September 26th, 2016

Mobile library service faces the chop

Updated: 10:03 am, May 07, 2015

THE MOBILE library service across much of Redditch is to be axed in a bid to save hundreds of thousands of pounds.

More than 70 per cent of the 30 plus collection points across the borough and the surrounding villages are in line to be removed while others will have stopping times cut. Changes are also proposed to the Library Service at Home.

Worcestershire County Council is consulting on the move which will save £100,000 a year as the authority battles to make savings between £20million and £25million a year over the next four years.

The proposal will also see the service visit every four weeks instead of three and the number of vehicles slashed from three to one.

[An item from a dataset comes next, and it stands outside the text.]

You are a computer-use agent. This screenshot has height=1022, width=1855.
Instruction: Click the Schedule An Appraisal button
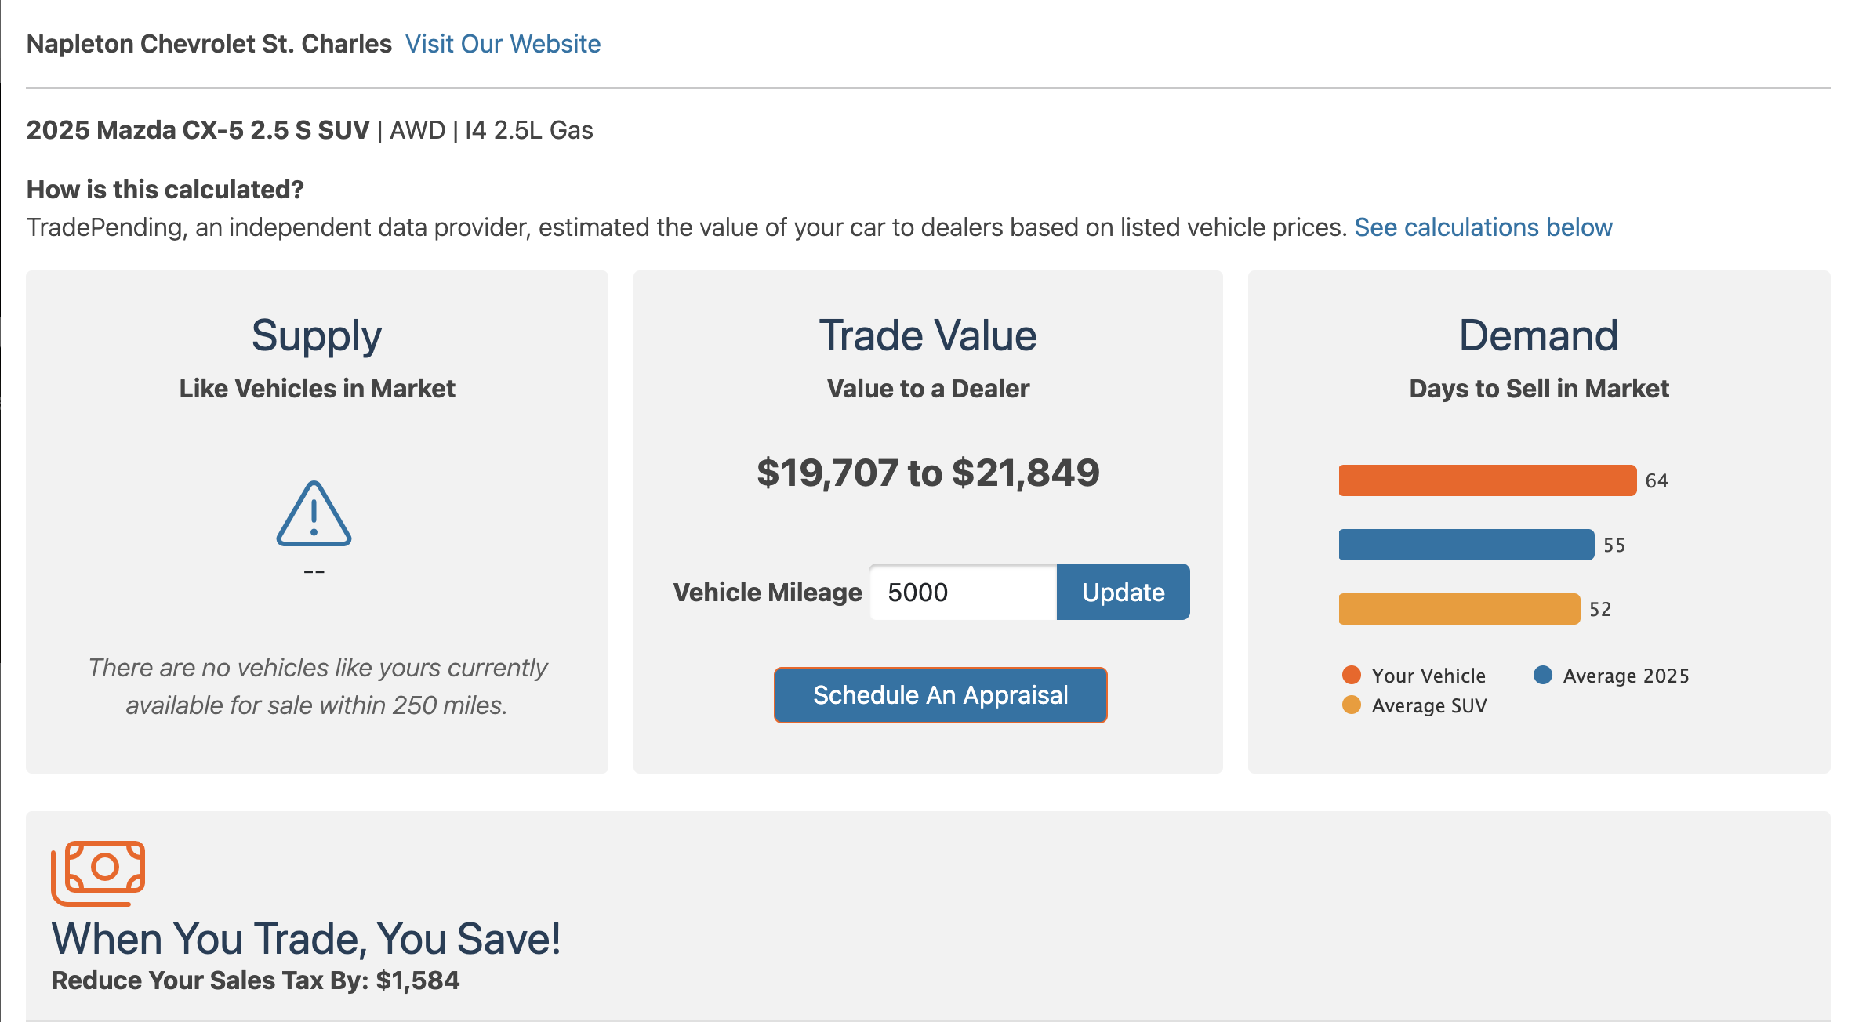pyautogui.click(x=940, y=695)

A total of 993 people use the mobile library service ever year across Worcestershire. But council chiefs say over the last ten years visits have dropped by 40 per cent, loans are down 35 per cent and the cost to the authority is now £3.11 per visit compared to £1.97 for every visit to an actual library branch.

The plan sees every stop within three miles of a main library branch removed meaning the service will no longer visit Batchley, Webheath, Headless Cross, Crabbs Cross, Matchborough, Winyates Green, Church Hill, Riverside, Southcrest and Lakeside.

The surrounding areas of Hopwood, Alvechurch, Rowney Green and Ham Green are also on the cut list.

The service will still visit Cookhill, New End, Astwood Bank and Feckenham but with reduced stopping times while the number of stops in Inkberrow will be reduced from six to three.

The move has triggered concerns some of the borough’s elderly and vulnerable residents will be left without access to a library, particularly given poor public transport links in parts of the town.

Coun Carole Gandy, who represents Headless Cross and Oakenshaw, said: “For parts of the town where there is a significant older population this is a big issue. People nowadays seem to think everybody reads ebooks and the such like and of course that’s not the case.

“It’s worrying if they are going to start to centralise everything around the town centre particularly when the bus service is not the best.”

Council chiefs say an equality impact assessment will be carried out to identify anyone disadvantaged by the proposals.

Coun Lucy Hodgson, responsible for localism and communities on the council, said: “Through this consultation everyone has the opportunity to tell us what they think and we will be able to ensure all customers can continue to access library services and receive a service that is appropriate to them.”

The consultation runs until October 31. Questionnaires can be completed online at, while paper copies are available from the mobile library and library branches.